Records supplied section start

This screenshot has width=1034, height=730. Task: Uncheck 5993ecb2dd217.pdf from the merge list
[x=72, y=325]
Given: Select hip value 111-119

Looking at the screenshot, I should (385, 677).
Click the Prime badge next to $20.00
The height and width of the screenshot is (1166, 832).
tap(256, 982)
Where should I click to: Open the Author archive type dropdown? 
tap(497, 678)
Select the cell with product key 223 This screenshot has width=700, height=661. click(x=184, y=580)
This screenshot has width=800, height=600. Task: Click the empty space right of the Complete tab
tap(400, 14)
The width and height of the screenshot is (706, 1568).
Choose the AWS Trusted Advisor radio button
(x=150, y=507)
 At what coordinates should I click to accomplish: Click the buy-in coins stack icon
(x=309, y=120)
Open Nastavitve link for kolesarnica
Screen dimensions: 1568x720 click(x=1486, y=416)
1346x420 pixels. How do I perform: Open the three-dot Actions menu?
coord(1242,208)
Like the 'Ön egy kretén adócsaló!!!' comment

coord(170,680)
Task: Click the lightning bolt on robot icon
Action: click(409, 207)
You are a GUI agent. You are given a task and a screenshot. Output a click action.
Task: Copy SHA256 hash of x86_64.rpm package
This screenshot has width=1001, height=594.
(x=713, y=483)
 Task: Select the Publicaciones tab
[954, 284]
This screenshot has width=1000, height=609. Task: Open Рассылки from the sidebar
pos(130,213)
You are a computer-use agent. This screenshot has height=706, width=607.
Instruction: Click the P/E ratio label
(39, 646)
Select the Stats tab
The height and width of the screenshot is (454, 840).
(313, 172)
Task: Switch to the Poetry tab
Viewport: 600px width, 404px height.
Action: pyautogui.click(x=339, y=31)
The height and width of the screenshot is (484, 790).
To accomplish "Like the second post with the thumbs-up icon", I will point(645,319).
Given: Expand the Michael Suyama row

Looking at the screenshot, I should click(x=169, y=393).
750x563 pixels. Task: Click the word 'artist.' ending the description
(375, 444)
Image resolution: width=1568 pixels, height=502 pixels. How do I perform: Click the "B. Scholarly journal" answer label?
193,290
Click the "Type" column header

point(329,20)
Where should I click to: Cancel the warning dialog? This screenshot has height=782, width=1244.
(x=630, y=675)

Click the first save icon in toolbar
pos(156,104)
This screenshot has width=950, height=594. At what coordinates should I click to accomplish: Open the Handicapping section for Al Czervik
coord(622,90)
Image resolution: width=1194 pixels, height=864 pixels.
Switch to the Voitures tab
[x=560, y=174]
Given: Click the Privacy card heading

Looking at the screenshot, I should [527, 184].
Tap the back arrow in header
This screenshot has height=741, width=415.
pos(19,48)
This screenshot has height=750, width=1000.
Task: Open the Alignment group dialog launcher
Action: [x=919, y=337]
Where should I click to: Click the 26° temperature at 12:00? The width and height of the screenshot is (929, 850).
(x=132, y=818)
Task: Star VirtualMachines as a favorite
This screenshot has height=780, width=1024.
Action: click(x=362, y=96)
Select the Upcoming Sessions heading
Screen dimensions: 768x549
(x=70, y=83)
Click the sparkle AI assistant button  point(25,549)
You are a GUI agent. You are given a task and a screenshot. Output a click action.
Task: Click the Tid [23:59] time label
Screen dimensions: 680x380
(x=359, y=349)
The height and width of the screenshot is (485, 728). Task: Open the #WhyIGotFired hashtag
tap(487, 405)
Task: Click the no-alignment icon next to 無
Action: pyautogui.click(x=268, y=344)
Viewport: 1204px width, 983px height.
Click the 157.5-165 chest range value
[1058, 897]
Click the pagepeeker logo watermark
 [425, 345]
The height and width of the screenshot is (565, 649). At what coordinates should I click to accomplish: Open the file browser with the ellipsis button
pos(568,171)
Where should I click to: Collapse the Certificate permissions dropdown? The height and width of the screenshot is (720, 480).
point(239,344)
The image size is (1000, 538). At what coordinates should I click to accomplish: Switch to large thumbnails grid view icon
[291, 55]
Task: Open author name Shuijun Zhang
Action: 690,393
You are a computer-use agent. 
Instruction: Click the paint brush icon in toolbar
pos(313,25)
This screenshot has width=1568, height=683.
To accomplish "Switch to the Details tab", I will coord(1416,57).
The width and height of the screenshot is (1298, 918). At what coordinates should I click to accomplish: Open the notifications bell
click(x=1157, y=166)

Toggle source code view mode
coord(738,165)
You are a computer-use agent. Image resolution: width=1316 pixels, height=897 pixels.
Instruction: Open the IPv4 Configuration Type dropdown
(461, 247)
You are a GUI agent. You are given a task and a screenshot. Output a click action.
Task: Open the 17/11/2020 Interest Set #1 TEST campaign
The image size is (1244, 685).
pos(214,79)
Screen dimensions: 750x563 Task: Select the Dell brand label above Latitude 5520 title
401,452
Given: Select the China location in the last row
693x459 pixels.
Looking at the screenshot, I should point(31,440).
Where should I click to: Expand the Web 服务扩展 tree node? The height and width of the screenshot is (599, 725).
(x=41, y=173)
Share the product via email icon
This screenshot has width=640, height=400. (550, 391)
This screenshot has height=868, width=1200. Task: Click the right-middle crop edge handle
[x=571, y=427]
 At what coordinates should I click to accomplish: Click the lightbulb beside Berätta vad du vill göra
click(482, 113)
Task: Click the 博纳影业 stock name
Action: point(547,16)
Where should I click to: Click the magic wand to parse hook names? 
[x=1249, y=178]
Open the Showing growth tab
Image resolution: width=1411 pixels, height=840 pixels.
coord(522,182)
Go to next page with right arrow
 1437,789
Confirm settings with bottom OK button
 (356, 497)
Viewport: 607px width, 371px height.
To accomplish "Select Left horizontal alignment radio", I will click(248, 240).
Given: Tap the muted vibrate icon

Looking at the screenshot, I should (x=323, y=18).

Records supplied section end

_Task details:_
Exact copies of the line with "Where should I click to: Click the magic" and of every later line in the entries make up the whole answer.

_Expected output:_
Where should I click to: Click the magic wand to parse hook names? 
[x=1249, y=178]
Open the Showing growth tab
Image resolution: width=1411 pixels, height=840 pixels.
coord(522,182)
Go to next page with right arrow
 1437,789
Confirm settings with bottom OK button
 (356, 497)
Viewport: 607px width, 371px height.
To accomplish "Select Left horizontal alignment radio", I will click(248, 240).
Given: Tap the muted vibrate icon

Looking at the screenshot, I should (x=323, y=18).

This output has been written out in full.